(Records)
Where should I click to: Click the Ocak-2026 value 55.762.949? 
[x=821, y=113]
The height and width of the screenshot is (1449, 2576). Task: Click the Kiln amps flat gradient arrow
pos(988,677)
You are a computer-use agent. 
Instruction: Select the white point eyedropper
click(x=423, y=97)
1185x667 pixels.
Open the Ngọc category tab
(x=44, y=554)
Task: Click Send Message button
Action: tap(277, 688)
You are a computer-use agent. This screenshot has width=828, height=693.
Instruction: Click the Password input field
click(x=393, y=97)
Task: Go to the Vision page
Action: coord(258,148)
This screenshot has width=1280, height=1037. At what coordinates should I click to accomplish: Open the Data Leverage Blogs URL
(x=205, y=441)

To do >> Reproduce the part of the listing that opens with the line containing "You are a computer-use agent. This" and runs to its end, swapping "screenshot" for "image" and changing nothing else.

Output of the exercise >>
You are a computer-use agent. This image has width=828, height=693.
Instruction: Click the Password input field
click(x=393, y=97)
Task: Go to the Vision page
Action: coord(258,148)
This image has width=1280, height=1037. At what coordinates should I click to accomplish: Open the Data Leverage Blogs URL
(x=205, y=441)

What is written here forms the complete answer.